Add the following to deps.edn (or its equivalent for lein).

{:deps
 {dopperative/rubberbuf {:git/url "https://github.com/dopperative/rubberbuf"
                         :tag "v0.1.alpha"}}}

then call rubberbuf.core.protoc in code

(ns example.core
  (:require [rubberbuf.core :refer [protoc]]))

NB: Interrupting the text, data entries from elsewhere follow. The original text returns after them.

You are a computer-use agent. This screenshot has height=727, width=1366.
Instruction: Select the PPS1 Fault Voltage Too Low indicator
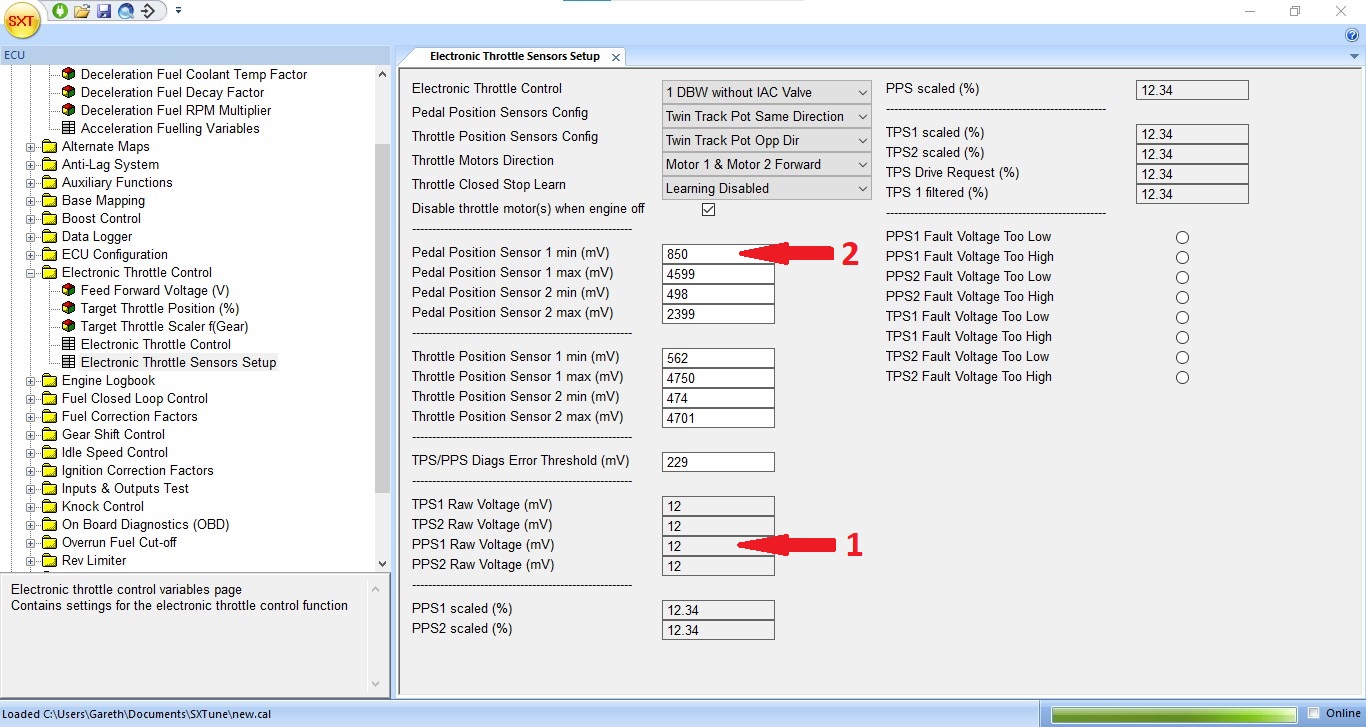(1182, 237)
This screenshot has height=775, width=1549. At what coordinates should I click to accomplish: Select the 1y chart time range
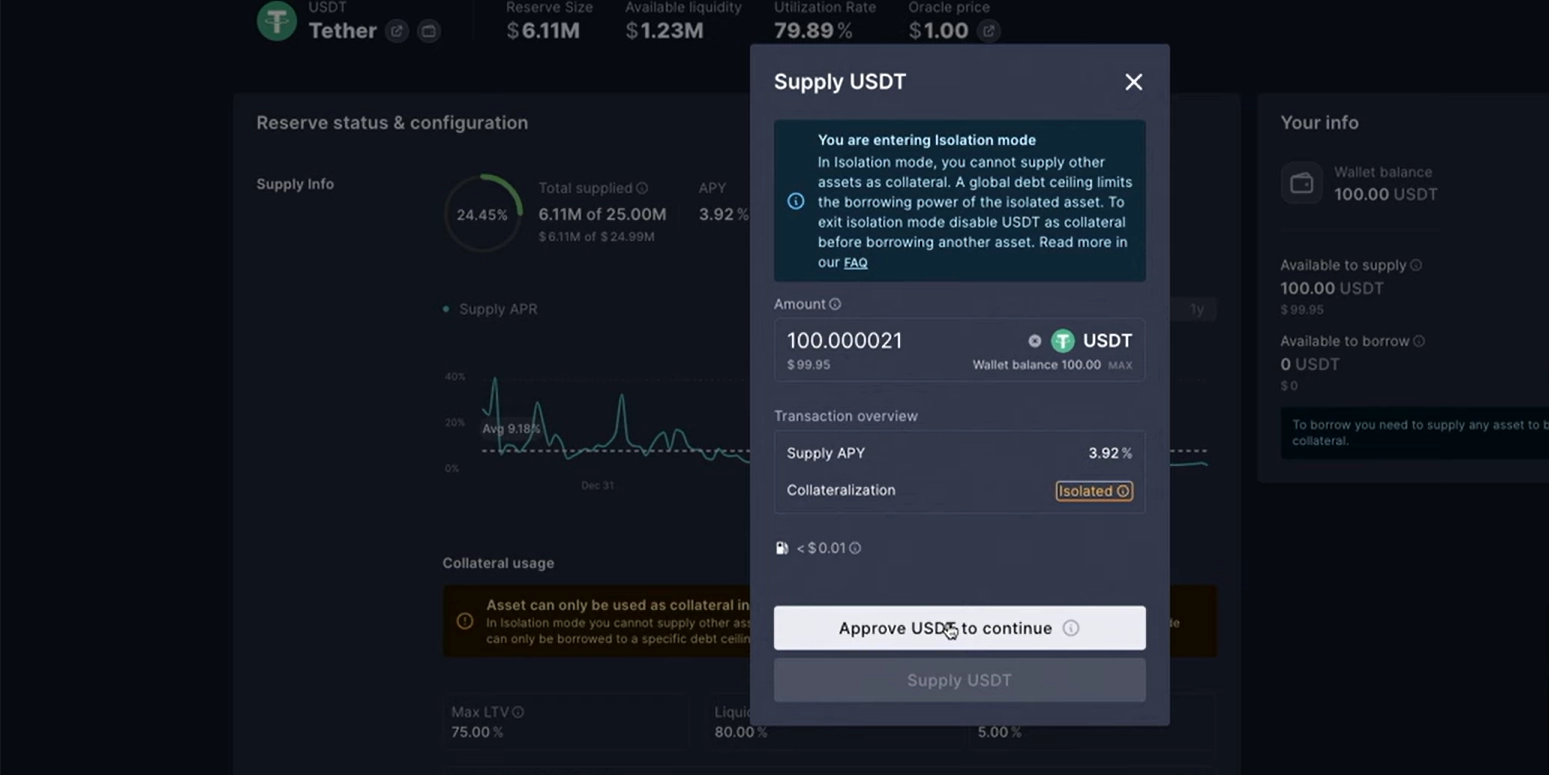pyautogui.click(x=1196, y=309)
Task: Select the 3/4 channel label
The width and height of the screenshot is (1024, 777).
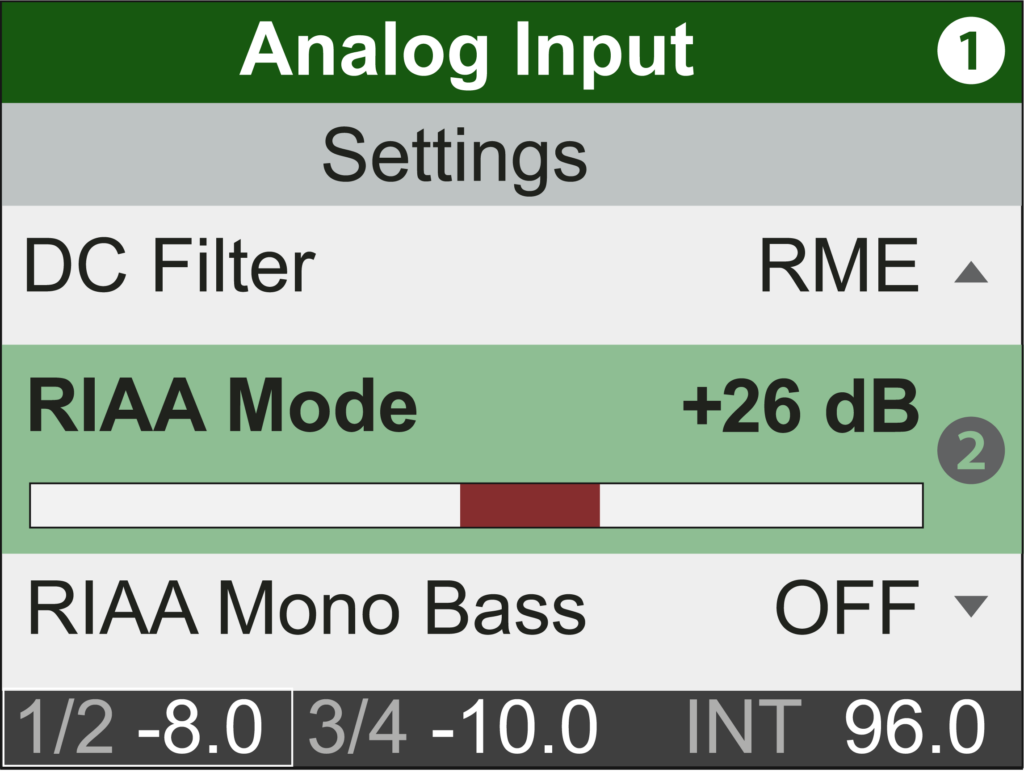Action: pos(357,728)
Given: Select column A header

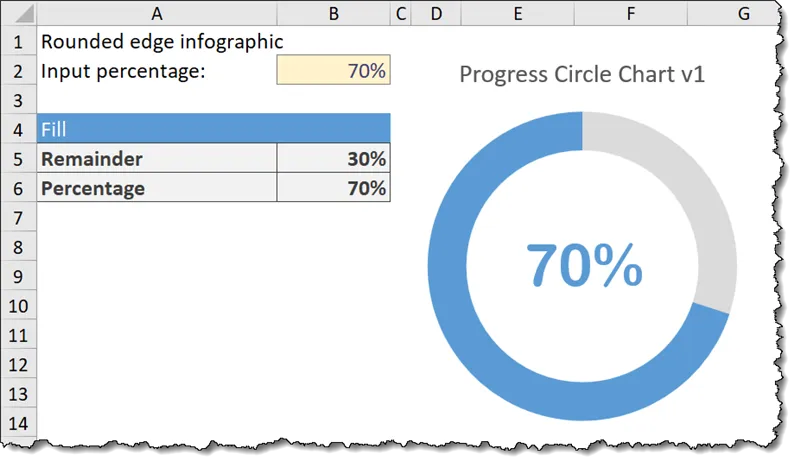Looking at the screenshot, I should click(156, 14).
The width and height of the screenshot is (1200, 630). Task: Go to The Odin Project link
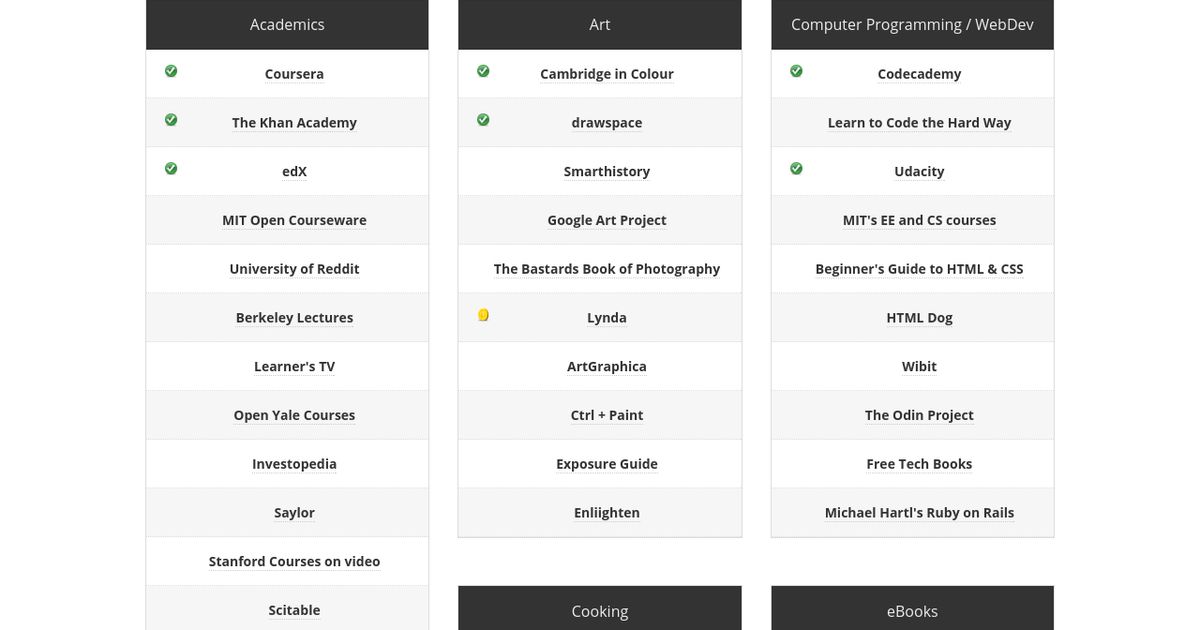pos(919,415)
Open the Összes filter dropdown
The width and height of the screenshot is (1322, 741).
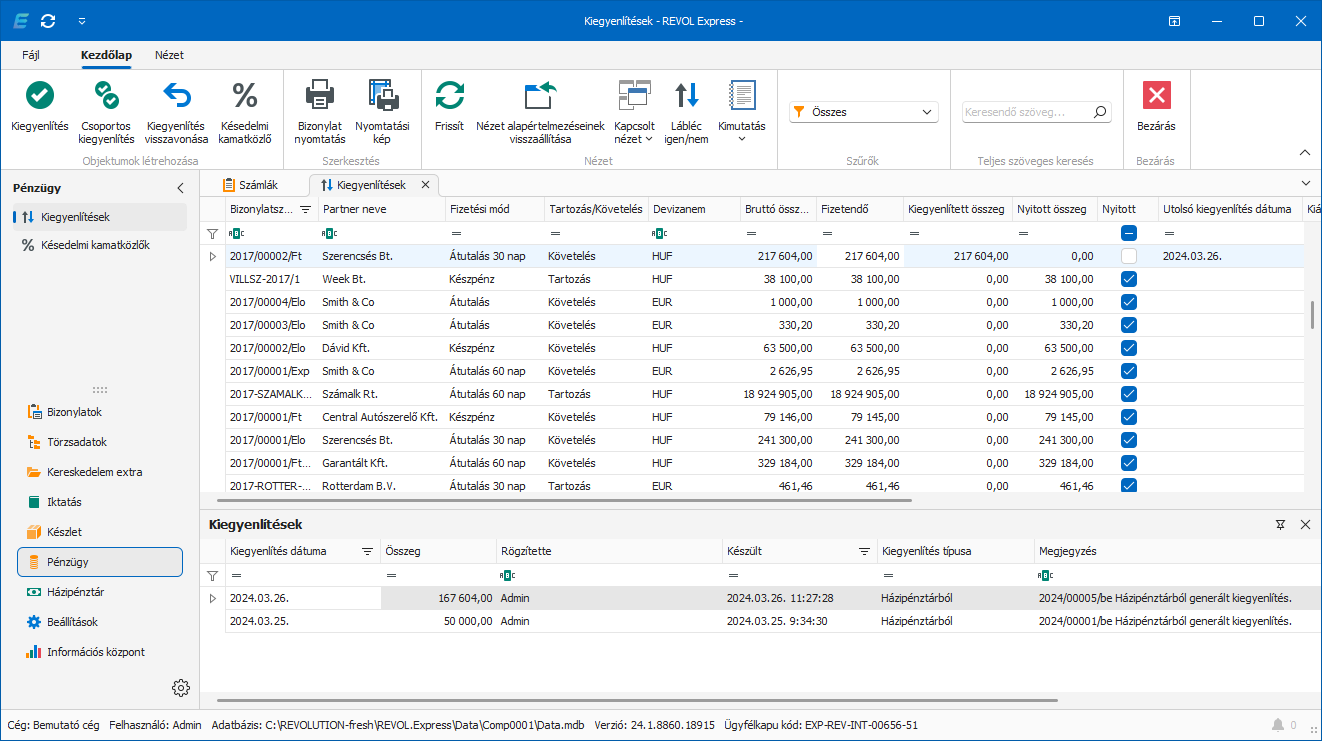pyautogui.click(x=864, y=112)
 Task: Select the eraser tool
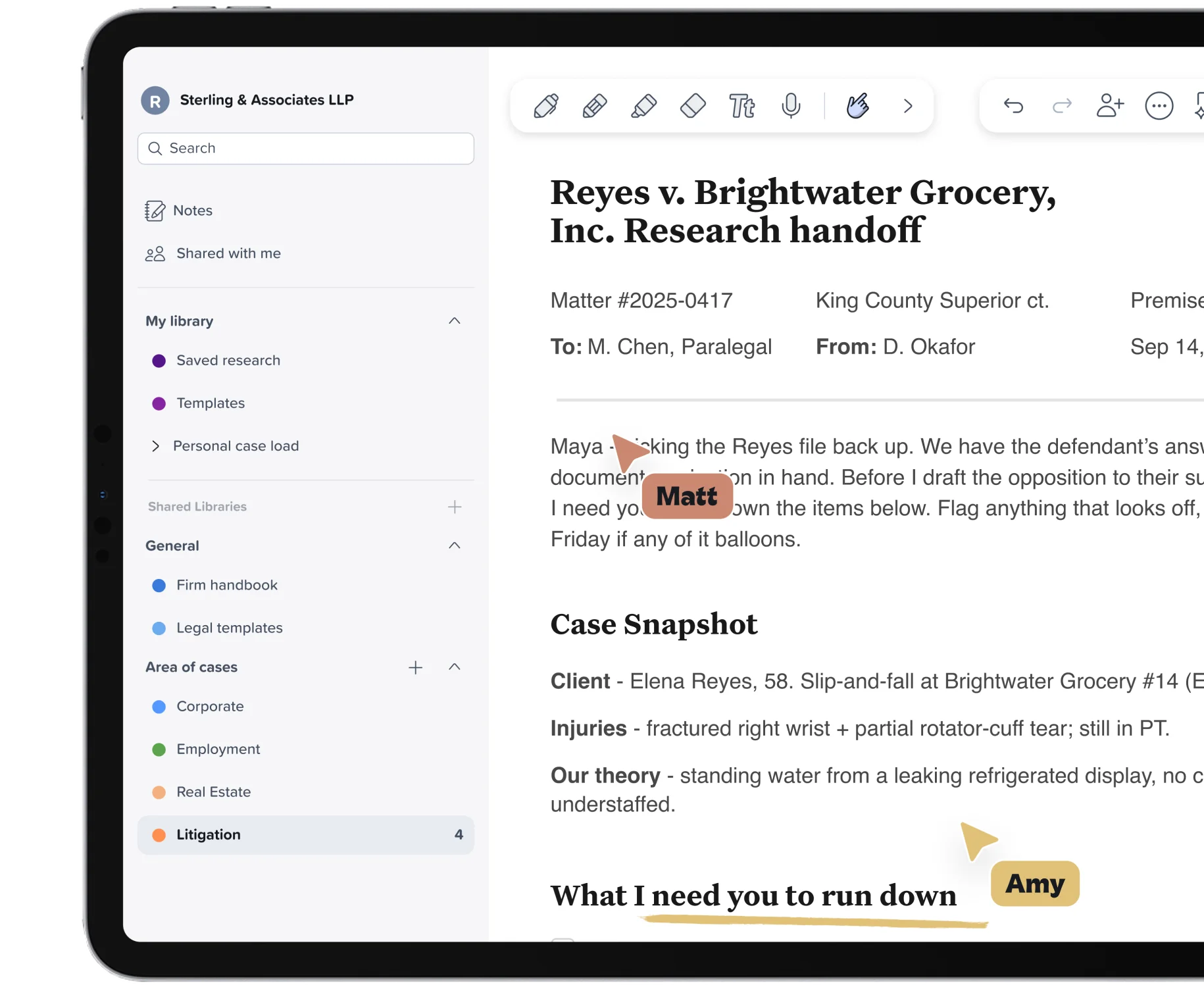click(x=693, y=106)
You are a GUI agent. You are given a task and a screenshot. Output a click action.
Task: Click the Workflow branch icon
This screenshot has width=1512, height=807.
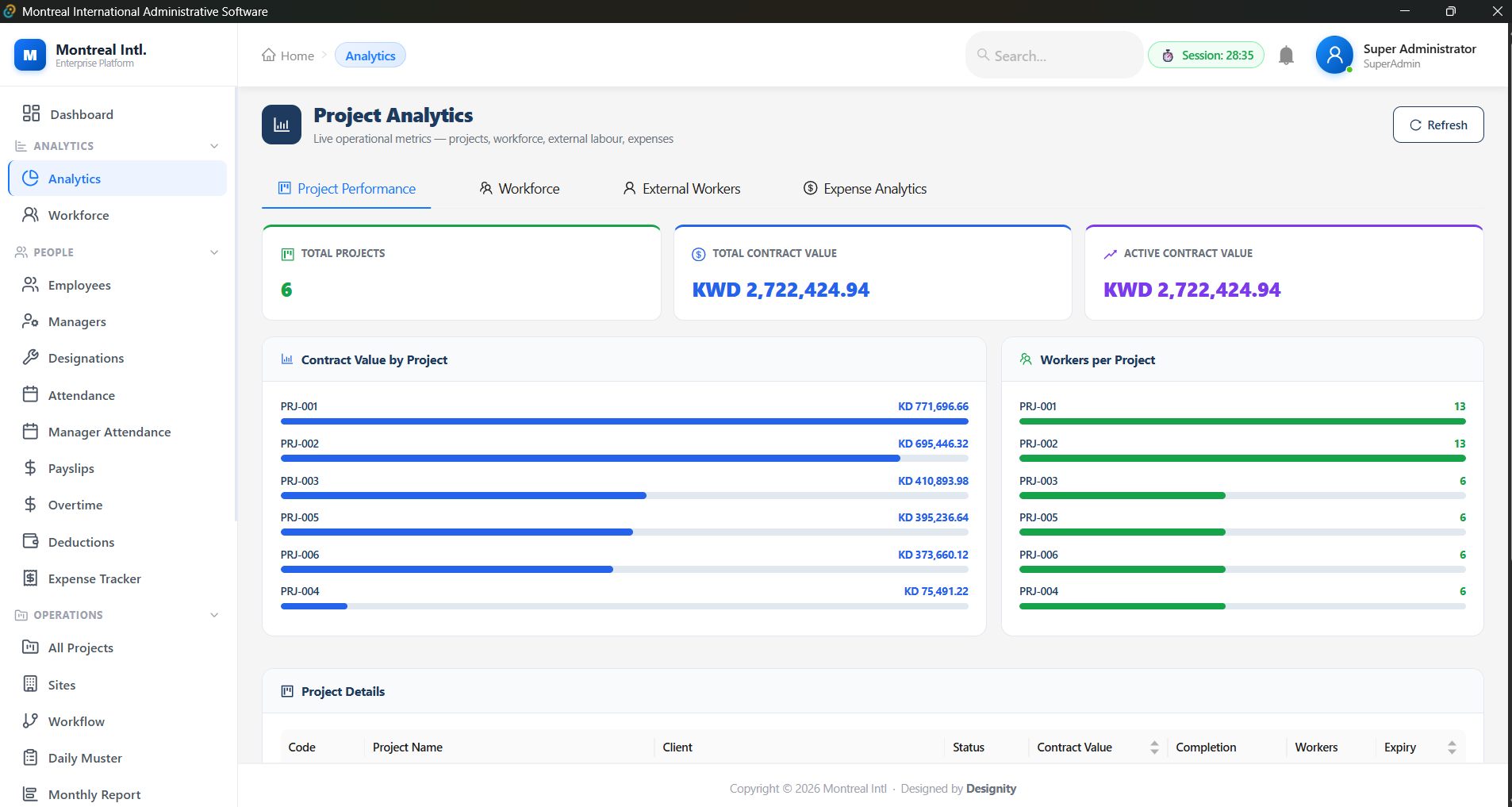tap(30, 721)
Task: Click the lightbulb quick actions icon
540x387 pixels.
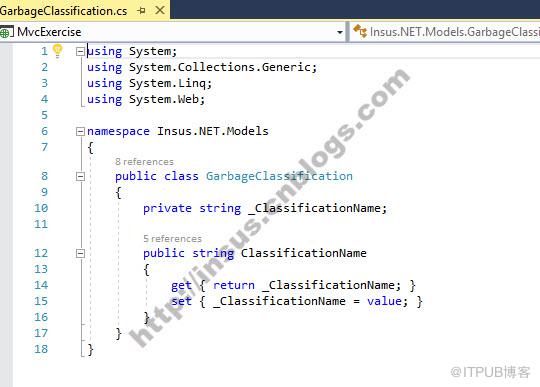Action: click(x=58, y=51)
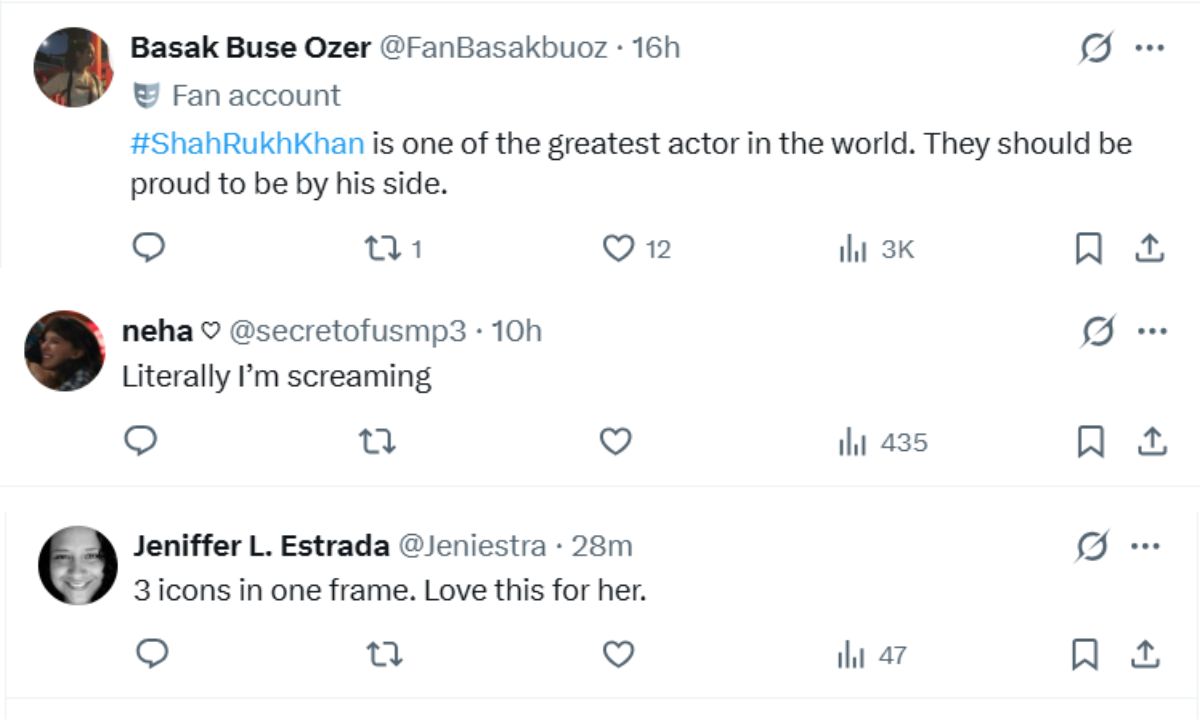
Task: Reply to neha's screaming tweet
Action: (141, 441)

(protoc ["/path/to/protobuf1/", "/path/to/protobuf2/"] ; paths
        ["file1.proto" "file2.proto"]) ; files

produces a registry of AST, i.e. map of file name to AST

{"file1.proto" [[:syntax "proto3"]
                [:package "a.b.c"]
                [:import "file3.proto"] ...]
 "file2.proto" [[:syntax "proto2"]
                [:package "x.y.z"] ...]
 "file3.proto" [...]}

Note rubberbuf will recursively load all imports and append them to the registry. Hence in above example the registry also contains file3.proto because file1.proto imported it.

AST Format

rubberbuf's AST format follows the original protocol buffer definition closely and only adds some keywords or substitute some protobuf syntaxes with keywords. Interpretation of the AST is hence obvious and you can easily figure it out.

Some note worthy features are shown using example below.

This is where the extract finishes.